> **RECORDS SUPPLIED**
══════════

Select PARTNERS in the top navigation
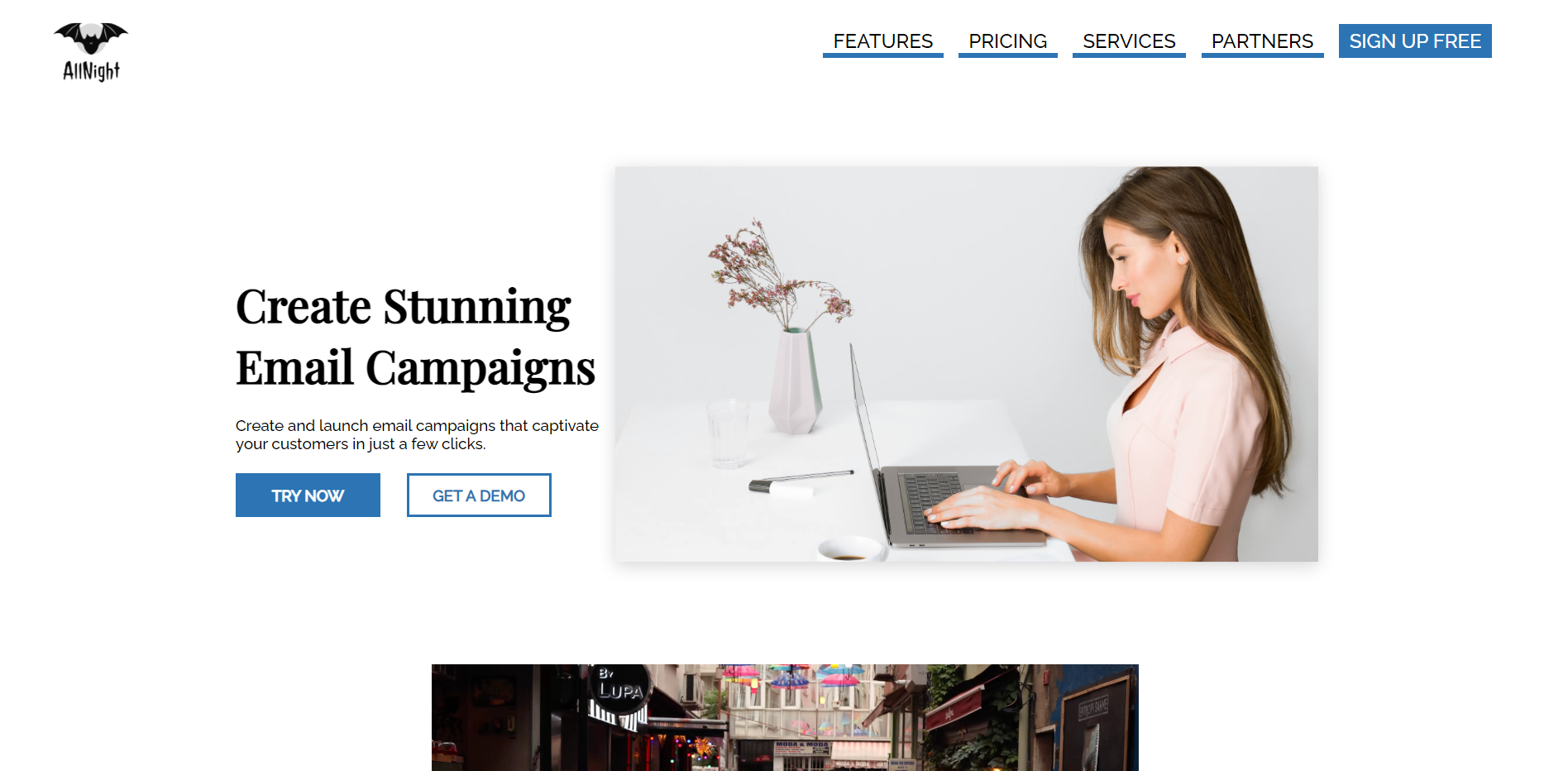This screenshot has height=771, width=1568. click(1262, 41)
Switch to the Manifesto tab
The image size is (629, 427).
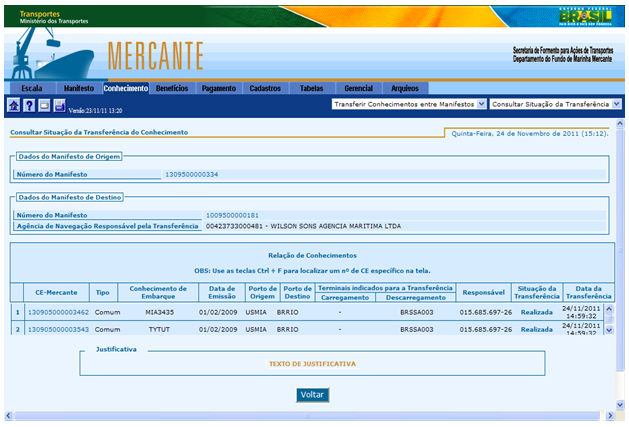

══════════

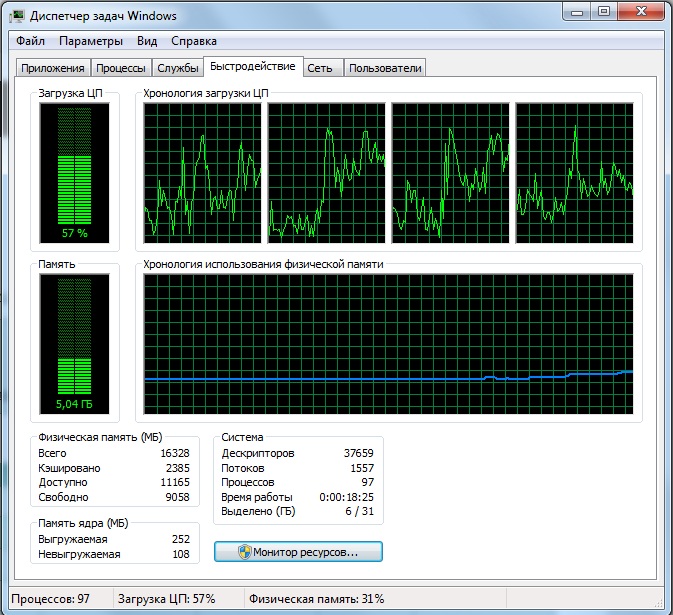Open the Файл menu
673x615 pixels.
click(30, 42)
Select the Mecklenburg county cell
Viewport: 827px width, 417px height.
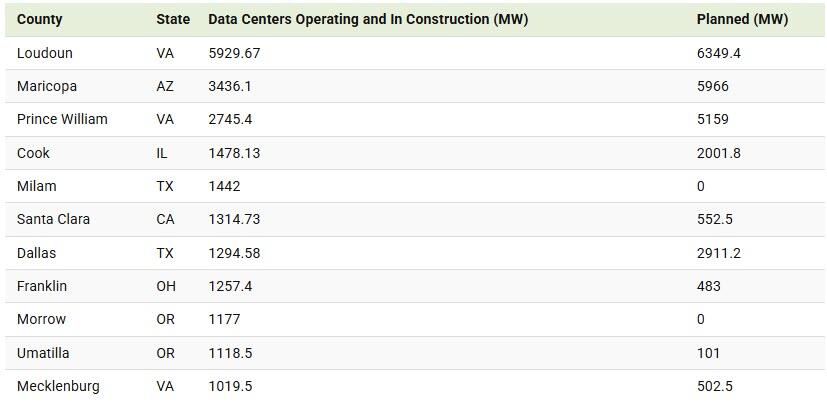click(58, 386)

══════════

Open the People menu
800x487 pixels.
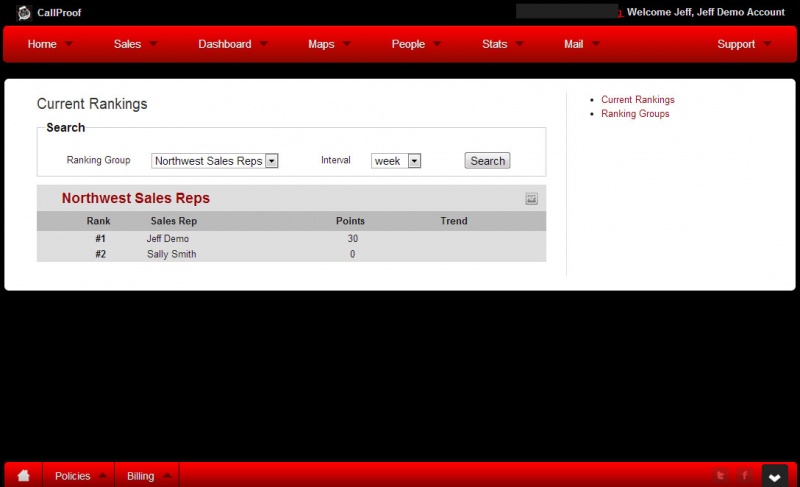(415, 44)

══════════

Go down the entries above from the line containing "Select PARTNERS in the top navigation" to the line containing "The image size is (629, 427)." and write out each line exactly, leaving pictures out.

> **RESPONSE FOR THIS EXERCISE**
Select PARTNERS in the top navigation
This screenshot has height=771, width=1568. click(1262, 41)
Switch to the Manifesto tab
The image size is (629, 427).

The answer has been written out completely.